Embryo-like structures grown in an incubator instead of a uterus could lead to better treatments for infertility and a range of other medical conditions
25 August 2022
By Clare Wilson
Synthetic embryos made from mouse stem cells have been coaxed into developing the beginnings of a brain and a beating heart while grown in the laboratory.
The result is an embryo-like structure that is the closest yet to a naturally developing embryo in the uterus, says Magdalena Zernicka-Goetz at the University of Cambridge, whose team is also using the same method to make synthetic human embryos, although these are less advanced.
The technique could lead to advances in creating tissues and organs for transplant and one day be used as a fertility treatment for people who cannot make sperm or eggs.
Human embryos can usually only be studied in a dish until they are about a week old because at this stage they normally implant into the placenta, which provides oxygen and nourishment. Also, most countries have a rule that human embryos may not be grown past 14 days, as after that they could be considered independent life forms.
In 2017, Zernicka-Goetz and her team announced they could create embryo-like structures that developed for several days by taking some stem cells from a mouse embryo and growing them alongside trophoblast cells, which normally go on to make the placenta.
The method sparked worldwide interest as it would allow synthetic embryos to be created to order and genetically tweaked to improve our understanding of this mysterious stage of human development. Currently, some unwanted embryos created at IVF clinics may be donated for research, but only small numbers are available and they are often affected by medical conditions. “The big question that we are addressing is how do we start our lives,” says Zernicka-Goetz.
Earlier this month, researchers led by Jacob Hanna at the Weizmann Institute of Science in Israel announced they had made synthetic mouse embryos similar to real embryos 8.5 days after fertilisation by growing embryonic stem cells alongside two other kinds of helper cells. These were made by genetically altering embryonic stem cells to turn them into placenta-forming cells as well as a third kind of tissue called the endoderm, which normally directs development.
In the later stages, the structures were cultured in a special rotating incubator with raised oxygen pressure.
Now, Zernicka-Goetz and her team have achieved a similar feat, also using Hanna’s incubator, although they sourced the two kinds of helper cells by taking them from other embryos. Their synthetic embryos also resembled real 8.5-day-old embryos. After this stage, the synthetic embryos start to die, but the teams are trying new approaches to help them survive longer.
Zernicka-Goetz says the part that becomes the brain is more advanced than in any previous approaches as it includes the developing forebrain. “This is the very first model system that can develop all parts of the future brain,” she says.

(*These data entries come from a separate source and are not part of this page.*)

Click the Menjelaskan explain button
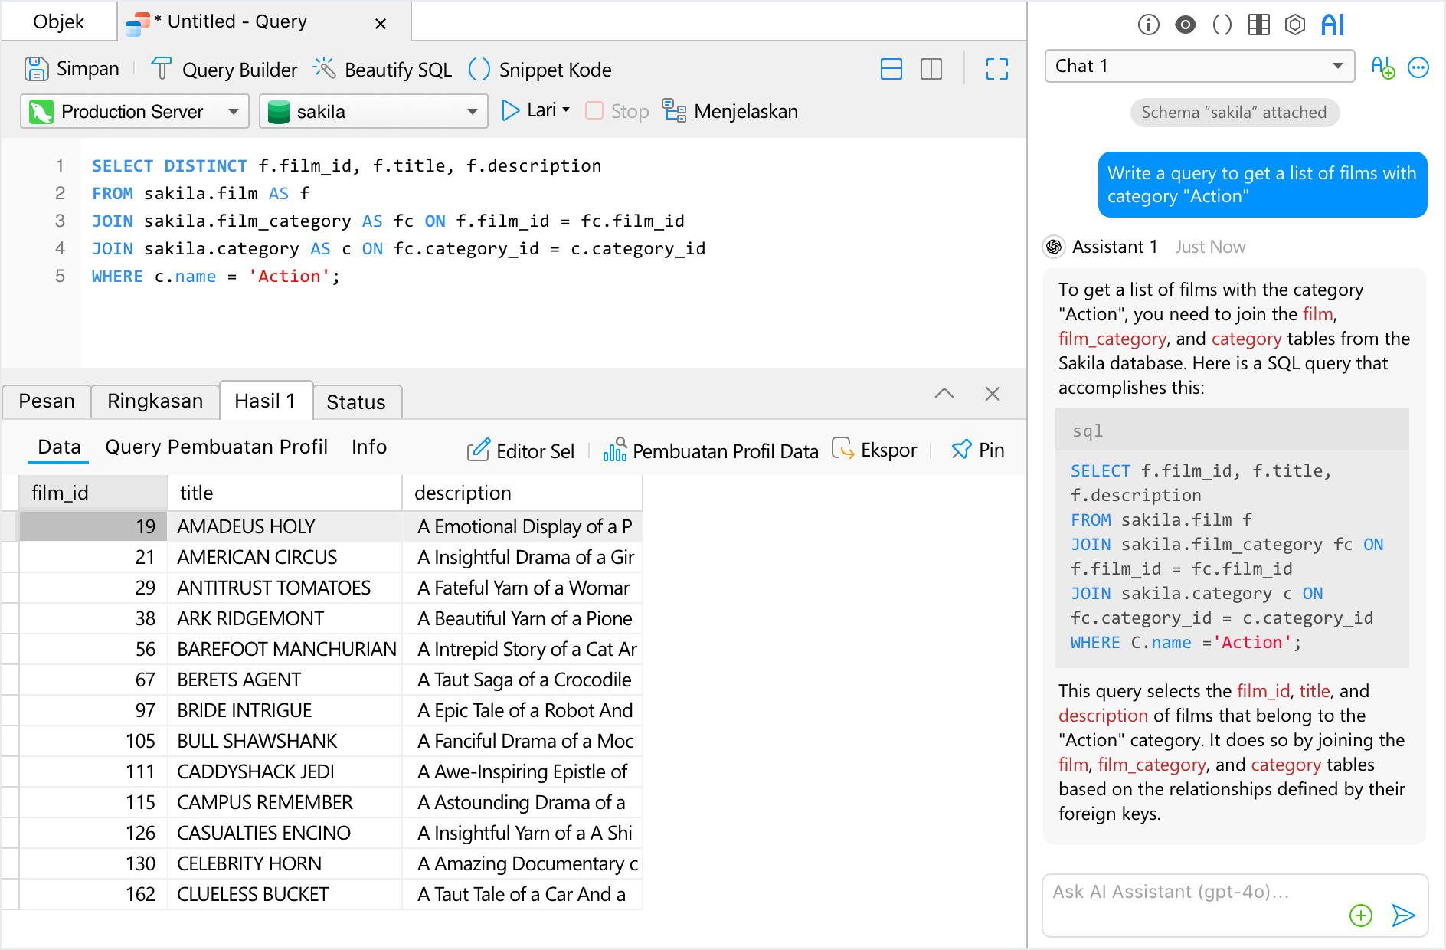730,112
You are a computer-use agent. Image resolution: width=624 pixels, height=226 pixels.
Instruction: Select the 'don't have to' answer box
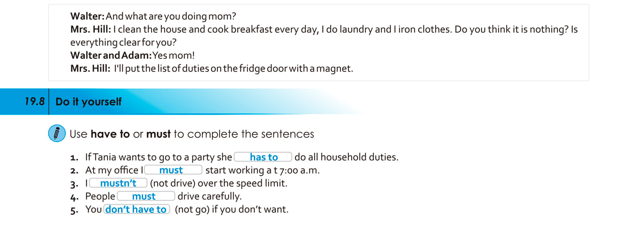pos(137,210)
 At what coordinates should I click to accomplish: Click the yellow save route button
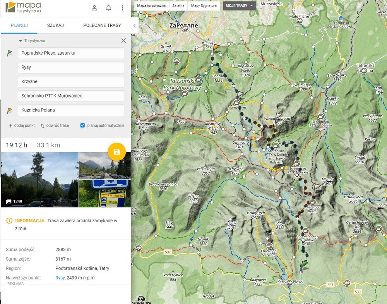[116, 152]
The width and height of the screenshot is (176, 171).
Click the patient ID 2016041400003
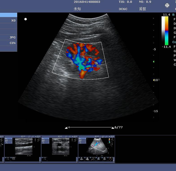tap(87, 2)
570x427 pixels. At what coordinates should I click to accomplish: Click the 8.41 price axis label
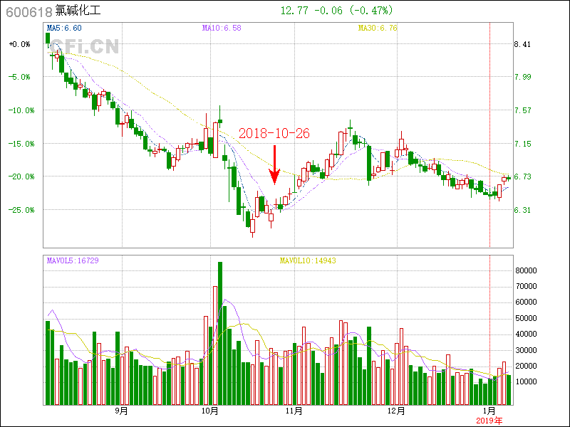click(x=522, y=44)
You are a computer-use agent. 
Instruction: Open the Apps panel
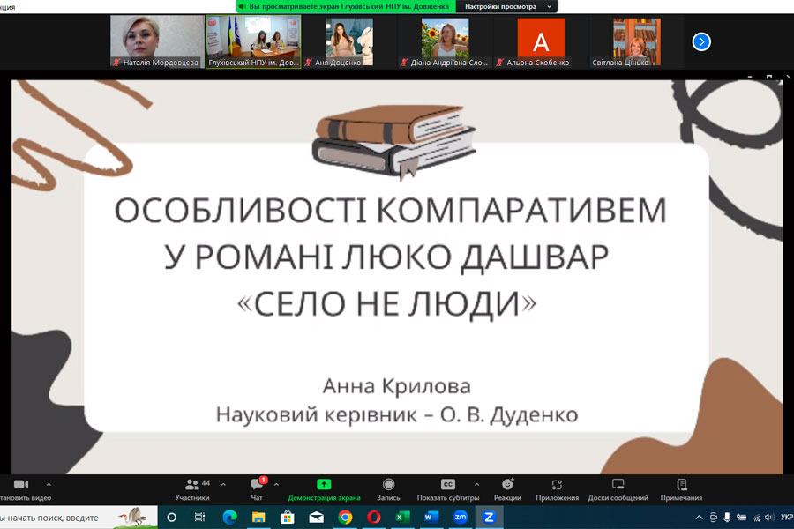[x=557, y=489]
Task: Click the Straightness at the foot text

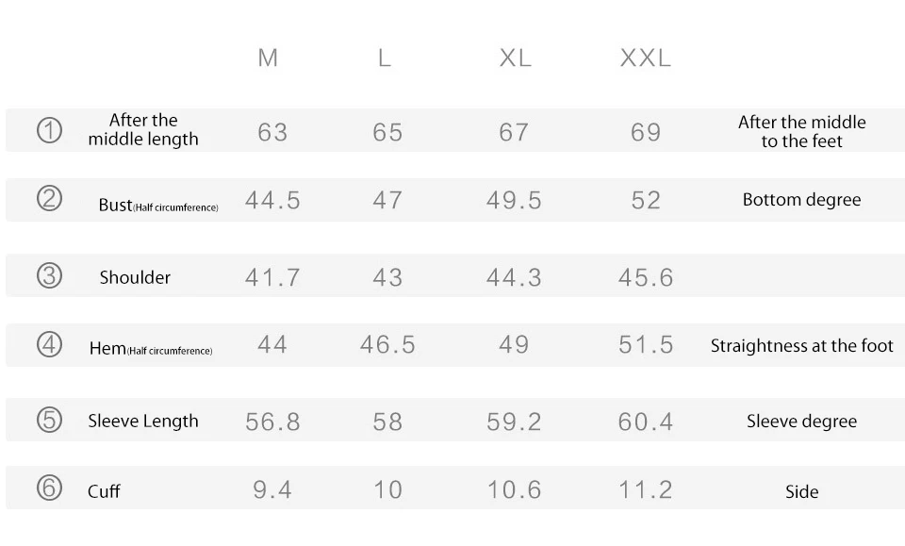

Hanna, however, says that his synthetic embryos are similarly advanced as those of Zernicka-Goetz and contain molecules that signify developing forebrain tissue. He says being able to make the synthetic embryos from a single source of embryonic stem cells by genetically manipulating them, as his team did, “is a major surprise, and constitutes a simplified and better method”.

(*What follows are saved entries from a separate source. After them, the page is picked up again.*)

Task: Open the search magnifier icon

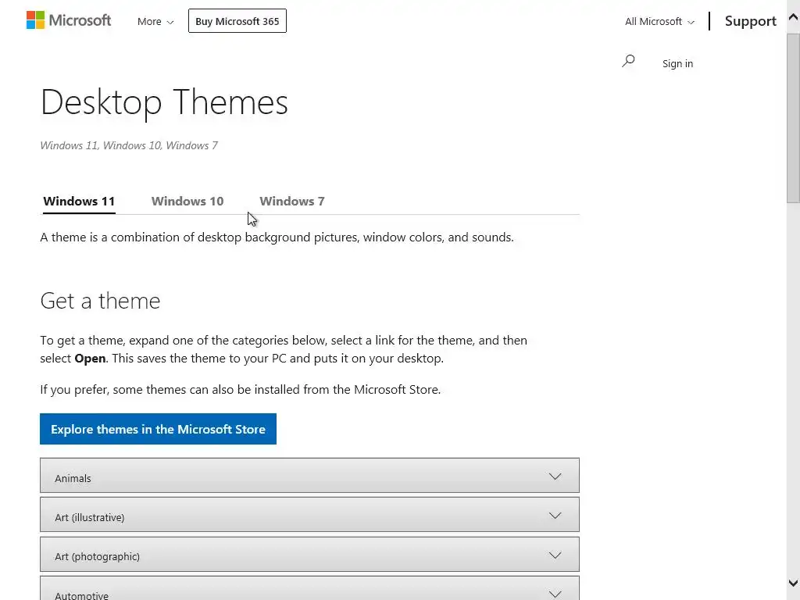Action: point(628,61)
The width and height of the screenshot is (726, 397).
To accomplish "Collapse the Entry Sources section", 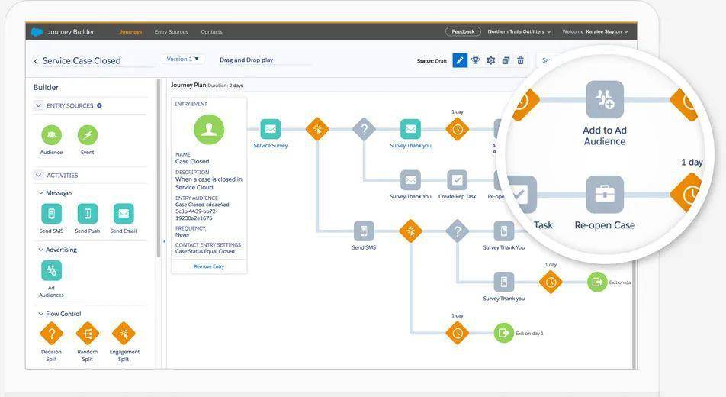I will point(39,106).
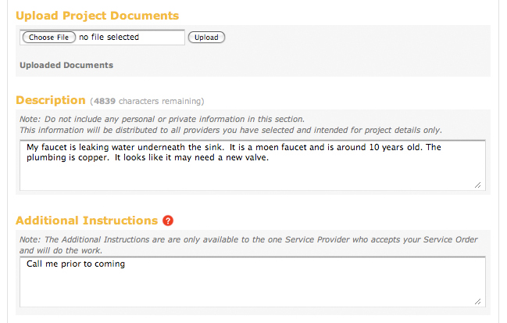Open the Additional Instructions help icon
Screen dimensions: 507x323
168,221
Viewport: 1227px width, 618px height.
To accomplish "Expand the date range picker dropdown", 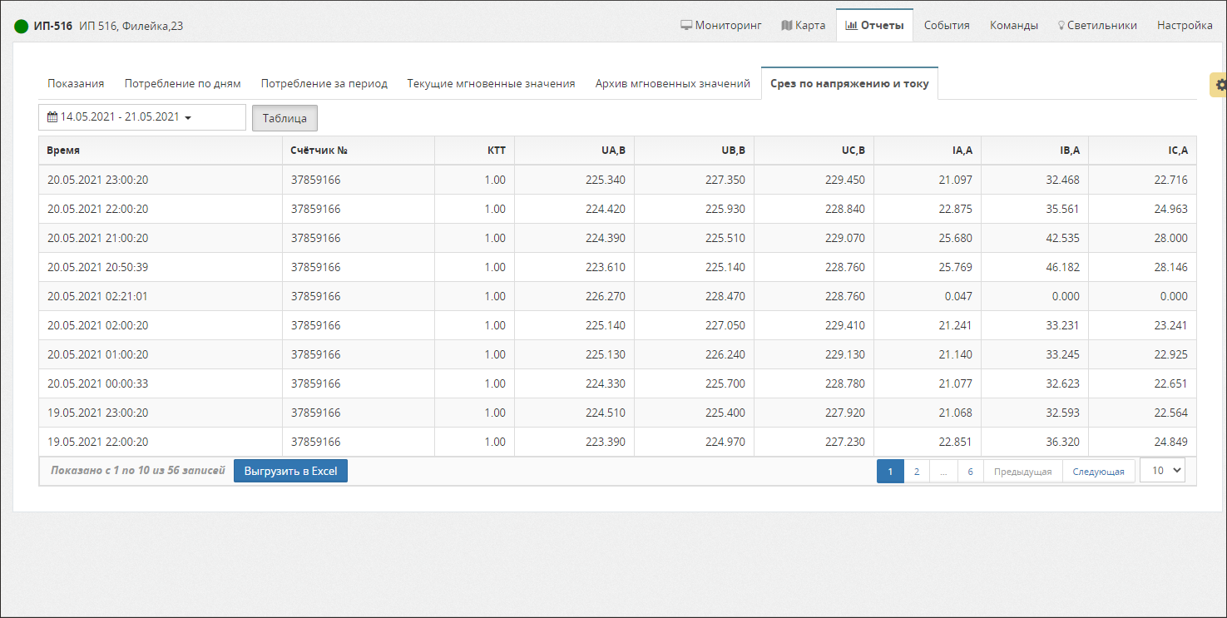I will click(142, 117).
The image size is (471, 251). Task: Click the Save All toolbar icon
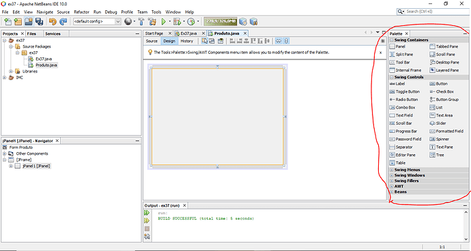39,22
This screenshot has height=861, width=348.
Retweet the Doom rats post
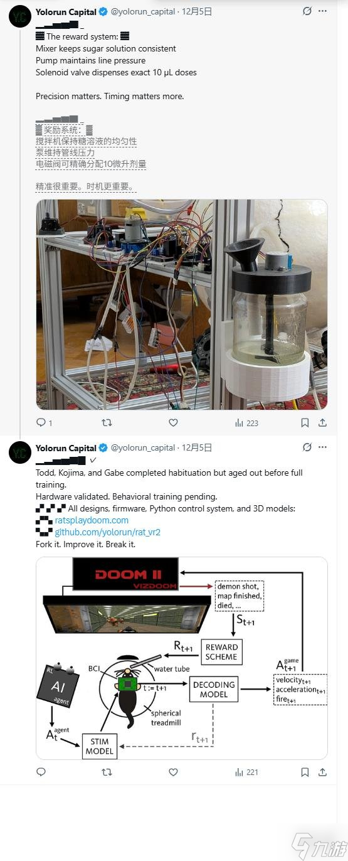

If synthetic embryos could be made from human cells, in future they could be used to create new sources of cells and tissues for transplanting into people or healing failing organs, such as the liver or heart. They could also be used to test medicines to see if they are safe for pregnancy, says Zernicka-Goetz.
Lluís Montoliu at the National Biotechnology Centre in Madrid, Spain, says the creation of synthetic embryos is as important as Dolly the sheep, the first mammal to be made by cloning an adult body cell. “We are undoubtedly facing a new technological revolution, still very inefficient but with enormous potential,” he said in a statement.